Omagh families to get evidence

TWO OF the men being sued over the Omagh bomb atrocity yesterday failed in an attempt to have all evidence supplied by police…

TWO OF the men being sued over the Omagh bomb atrocity yesterday failed in an attempt to have all evidence supplied by police to victims' families banned from the civil action.

Lawyers for Colm Murphy and Séamus Daly wanted interview notes, internal reports and cell site evidence excluded from the multi-million pound compensation case.

They claimed disclosure by the Police Service of Northern Ireland (PSNI) to relatives of some of the 29 people murdered in the terrorist attack 10 years ago was unlawful.
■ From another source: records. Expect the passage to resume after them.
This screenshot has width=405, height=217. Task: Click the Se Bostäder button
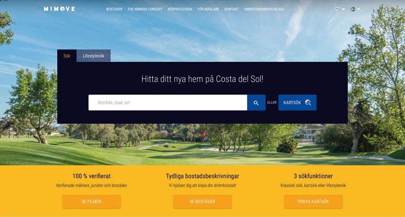(202, 201)
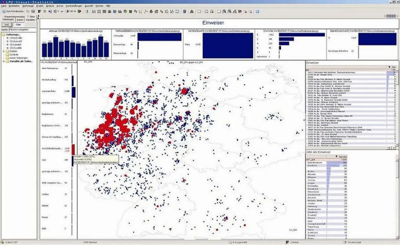Select the Invisible subset radio item
400x245 pixels.
[x=7, y=48]
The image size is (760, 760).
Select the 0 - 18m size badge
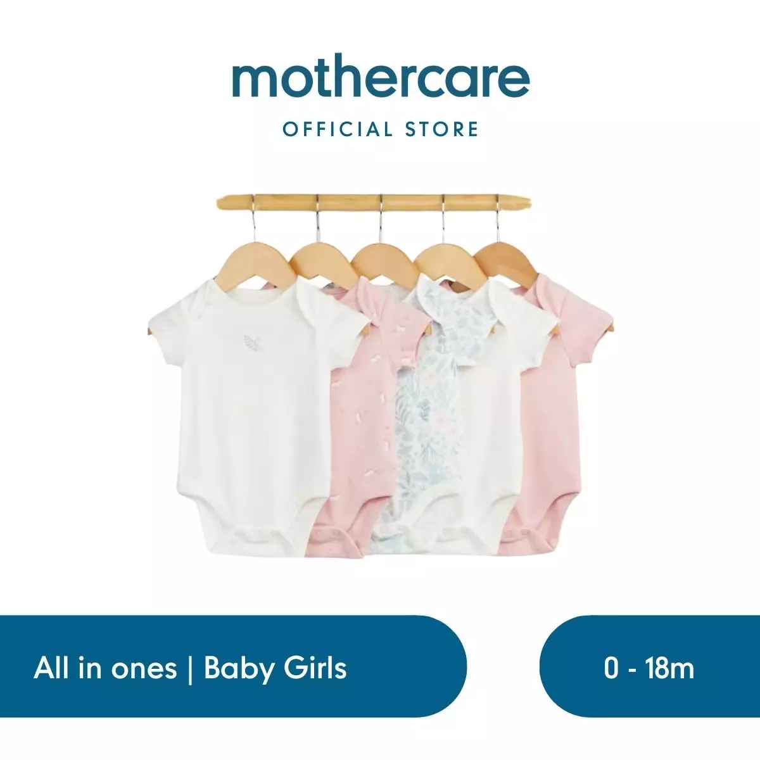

It was also argued that providing support and assistance to the families seeking exemplary damages strengthened suspicions of bias.

But delivering judgment on the application as the trial resumed at the High Court in Belfast, Mr Justice Morgan ruled there was no evidence that the PSNI had withheld any information from the suspects. He also rejected claims of an "inequality of arms" by pointing out that during the trial the defendants' legal teams had referred to passages of material disclosed by police which they considered to be in their favour.

READ MORE

Murphy and Daly - along with Michael McKevitt, Séamus McKenna and Liam Campbell - have been accused of responsibility for the August 1998 dissident republican bomb strike which devastated Omagh. All five men deny liability.